Travaux de recherche

Comprendre la structure et le fonctionnement des récepteurs moléculaires impliqués dans la communication entre cellules nerveuses, cela reste une des voies royales vers la connaissance des mécanismes du système nerveux et des maladies neurologiques et psychiatriques. Le récepteur nicotinique à l’acétylcholine est l’un des récepteurs qui se prête le mieux à ces recherches, dont certains progrès majeurs ont été récompensés par les Prix Louis-Jeantet de médecine 1988 (Bert Sakmann) et 1993 (Jean-Pierre Changeux). Bien qu’il existe plusieurs types de récepteurs cholinergiques, le mieux connu est celui qui est présent à la jonction neuromusculaire, c’est-à-dire au niveau de la structure qui permet la communication entre un neurone moteur et la cellule musculaire qu’il commande. Les travaux de microscopie électronique de Nigel Unwin ont récemment apporté de grands progrès à notre connaissance de la structure de canal ionique qu’est le récepteur à l’acétylcholine.

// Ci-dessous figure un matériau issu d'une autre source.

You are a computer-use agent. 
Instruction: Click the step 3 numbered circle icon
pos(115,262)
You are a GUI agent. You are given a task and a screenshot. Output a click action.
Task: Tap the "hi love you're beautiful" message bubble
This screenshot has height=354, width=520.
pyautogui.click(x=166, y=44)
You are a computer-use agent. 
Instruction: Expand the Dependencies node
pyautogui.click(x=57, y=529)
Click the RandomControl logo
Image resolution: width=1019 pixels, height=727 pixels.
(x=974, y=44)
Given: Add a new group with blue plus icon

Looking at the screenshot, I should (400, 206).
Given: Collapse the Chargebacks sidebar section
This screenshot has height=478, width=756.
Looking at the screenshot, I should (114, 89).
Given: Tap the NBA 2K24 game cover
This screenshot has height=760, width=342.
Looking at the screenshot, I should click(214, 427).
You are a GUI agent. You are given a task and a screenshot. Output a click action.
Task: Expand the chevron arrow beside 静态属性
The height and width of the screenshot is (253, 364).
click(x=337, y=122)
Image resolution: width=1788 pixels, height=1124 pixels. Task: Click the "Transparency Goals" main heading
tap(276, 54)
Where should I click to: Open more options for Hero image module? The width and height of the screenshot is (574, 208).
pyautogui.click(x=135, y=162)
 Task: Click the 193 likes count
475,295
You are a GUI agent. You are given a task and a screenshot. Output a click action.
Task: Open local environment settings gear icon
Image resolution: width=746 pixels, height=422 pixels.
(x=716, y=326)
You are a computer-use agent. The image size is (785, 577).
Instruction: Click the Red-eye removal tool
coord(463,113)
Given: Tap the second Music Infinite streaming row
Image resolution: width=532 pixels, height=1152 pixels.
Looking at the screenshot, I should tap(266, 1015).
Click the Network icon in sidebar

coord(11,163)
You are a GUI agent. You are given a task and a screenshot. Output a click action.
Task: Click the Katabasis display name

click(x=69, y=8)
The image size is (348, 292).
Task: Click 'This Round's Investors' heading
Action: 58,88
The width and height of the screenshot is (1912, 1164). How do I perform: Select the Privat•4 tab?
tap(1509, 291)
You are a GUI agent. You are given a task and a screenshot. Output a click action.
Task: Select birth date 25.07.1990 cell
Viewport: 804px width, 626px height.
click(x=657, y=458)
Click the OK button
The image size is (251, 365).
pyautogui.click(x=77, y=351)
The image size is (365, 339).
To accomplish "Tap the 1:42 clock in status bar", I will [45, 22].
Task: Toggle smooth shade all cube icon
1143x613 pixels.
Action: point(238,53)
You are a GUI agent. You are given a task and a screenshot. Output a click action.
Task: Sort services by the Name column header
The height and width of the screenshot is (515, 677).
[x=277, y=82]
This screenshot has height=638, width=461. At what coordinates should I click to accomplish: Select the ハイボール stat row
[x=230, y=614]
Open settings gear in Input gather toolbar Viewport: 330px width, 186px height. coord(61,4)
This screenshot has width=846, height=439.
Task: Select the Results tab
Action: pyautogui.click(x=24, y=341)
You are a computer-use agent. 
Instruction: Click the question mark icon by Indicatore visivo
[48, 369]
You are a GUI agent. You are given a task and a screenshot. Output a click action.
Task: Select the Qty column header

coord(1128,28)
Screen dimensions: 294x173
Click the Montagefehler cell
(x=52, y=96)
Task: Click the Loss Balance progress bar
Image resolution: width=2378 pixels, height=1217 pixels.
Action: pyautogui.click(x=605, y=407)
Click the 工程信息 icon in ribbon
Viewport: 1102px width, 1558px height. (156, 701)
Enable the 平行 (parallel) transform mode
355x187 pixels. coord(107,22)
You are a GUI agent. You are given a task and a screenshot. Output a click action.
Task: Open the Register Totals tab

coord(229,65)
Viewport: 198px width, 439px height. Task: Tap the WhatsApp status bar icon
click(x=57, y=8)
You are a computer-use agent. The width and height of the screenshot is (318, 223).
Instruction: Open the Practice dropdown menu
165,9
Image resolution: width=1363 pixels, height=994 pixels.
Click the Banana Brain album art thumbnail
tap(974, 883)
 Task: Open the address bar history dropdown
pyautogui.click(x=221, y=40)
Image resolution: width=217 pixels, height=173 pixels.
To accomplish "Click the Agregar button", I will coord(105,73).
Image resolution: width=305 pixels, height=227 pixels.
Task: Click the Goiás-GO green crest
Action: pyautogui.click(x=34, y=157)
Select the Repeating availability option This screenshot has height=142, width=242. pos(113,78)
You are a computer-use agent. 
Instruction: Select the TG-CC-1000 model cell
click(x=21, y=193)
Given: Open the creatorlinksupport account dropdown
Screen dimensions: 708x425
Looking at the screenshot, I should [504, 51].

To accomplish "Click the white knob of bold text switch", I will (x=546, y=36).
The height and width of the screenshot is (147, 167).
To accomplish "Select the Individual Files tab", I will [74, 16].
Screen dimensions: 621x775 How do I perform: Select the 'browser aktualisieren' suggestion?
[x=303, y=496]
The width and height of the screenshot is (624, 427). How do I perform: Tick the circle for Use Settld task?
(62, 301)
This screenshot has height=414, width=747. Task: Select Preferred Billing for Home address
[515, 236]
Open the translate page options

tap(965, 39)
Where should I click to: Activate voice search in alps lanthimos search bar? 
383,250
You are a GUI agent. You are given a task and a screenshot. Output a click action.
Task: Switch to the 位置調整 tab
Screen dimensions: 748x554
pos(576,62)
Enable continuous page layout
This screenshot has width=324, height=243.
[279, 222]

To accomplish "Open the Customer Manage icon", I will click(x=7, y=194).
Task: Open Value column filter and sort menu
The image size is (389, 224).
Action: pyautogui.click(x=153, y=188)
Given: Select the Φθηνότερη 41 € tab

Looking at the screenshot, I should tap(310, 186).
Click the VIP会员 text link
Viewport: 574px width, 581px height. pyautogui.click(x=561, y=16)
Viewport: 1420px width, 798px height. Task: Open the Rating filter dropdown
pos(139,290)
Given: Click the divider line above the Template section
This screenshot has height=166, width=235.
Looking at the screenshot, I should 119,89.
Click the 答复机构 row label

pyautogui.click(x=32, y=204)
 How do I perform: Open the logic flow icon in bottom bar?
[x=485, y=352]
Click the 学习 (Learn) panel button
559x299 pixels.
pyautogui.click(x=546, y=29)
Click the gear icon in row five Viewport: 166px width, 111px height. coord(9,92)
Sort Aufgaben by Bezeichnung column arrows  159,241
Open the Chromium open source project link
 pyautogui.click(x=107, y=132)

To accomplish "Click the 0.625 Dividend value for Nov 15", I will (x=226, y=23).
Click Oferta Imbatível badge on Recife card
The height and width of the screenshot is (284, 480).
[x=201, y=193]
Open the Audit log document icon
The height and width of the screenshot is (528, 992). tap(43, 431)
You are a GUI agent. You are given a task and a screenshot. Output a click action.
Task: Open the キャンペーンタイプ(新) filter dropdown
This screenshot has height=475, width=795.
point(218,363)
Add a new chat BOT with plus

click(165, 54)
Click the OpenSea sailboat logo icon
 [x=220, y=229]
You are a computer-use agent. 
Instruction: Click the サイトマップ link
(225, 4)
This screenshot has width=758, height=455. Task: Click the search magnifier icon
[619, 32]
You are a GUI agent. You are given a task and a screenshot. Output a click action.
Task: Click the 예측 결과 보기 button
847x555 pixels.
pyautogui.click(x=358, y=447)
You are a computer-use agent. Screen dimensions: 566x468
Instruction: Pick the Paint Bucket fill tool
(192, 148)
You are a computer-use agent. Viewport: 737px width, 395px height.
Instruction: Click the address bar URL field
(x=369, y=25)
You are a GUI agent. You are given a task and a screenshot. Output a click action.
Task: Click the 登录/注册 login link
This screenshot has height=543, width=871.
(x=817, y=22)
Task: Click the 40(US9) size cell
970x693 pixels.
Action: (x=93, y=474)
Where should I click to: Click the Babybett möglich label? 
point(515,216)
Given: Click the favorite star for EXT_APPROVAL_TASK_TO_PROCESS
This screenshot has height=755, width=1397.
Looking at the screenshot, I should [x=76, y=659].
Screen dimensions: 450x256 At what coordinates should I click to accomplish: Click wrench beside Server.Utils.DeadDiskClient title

Le récepteur à l’acétylcholine est formé de cinq chaînes polypeptidiques (deux chaînes a, une chaîne de chacune des types b, g et d). Chacune de ces chaînes traverse la membrane de la cellule postsynaptique, c’est-à-dire la cellule réceptrice du signal porté par le neurotransmetteur. Ces cinq éléments délimitent un espace intérieur qui constitue le canal ionique proprement dit, dont le diamètre plus ou moins étroit varie selon l’état fonctionnel du récepteur : ouvert ou fermé. Ce sont les chaînes a qui portent chacune un site de reconnaissance de la molécule d’acétylcholine. L’interaction de l’acétylcholine avec ce site provoque un changement de conformation du récepteur et l’ouverture du canal ionique pendant une fraction de seconde, permettant l’irruption d’ions sodium vers l’intérieur de la cellule.
Bien que des recherches de biologie moléculaire et d’électrophysiologie aient permis d’inférer la séquence générale de ces événements, la visualisation directe de ces changements structuraux se heurte à des obstacles considérables. Parmi les méthodes d’analyse de la structure des protéines, seule la microscopie électronique est aujourd’hui adaptable à l’étude détaillée des protéines membranaires, grâce d’ailleurs à la collaboration entre Richard Henderson (Prix Louis-Jeantet de médecine 1993) et Nigel Unwin. Même avec cette méthode, les difficultés sont de deux ordres. Premièrement, plus on souhaite obtenir d’images à haute résolution, plus il faut utiliser un flux puissant d’électrons, ce qui risque d’endommager les structures que l’on souhaite observer. De plus, s’agissant d’un canal ionique, les états fonctionnels les plus intéressants – comme par exemple l’ouverture de canal – sont transitoires et ne persistent que quelques millisecondes. Il s’agit donc de trouver un moyen de fixer dans un échantillon observable au microscope électronique une attitude fugace de la molécule de récepteur.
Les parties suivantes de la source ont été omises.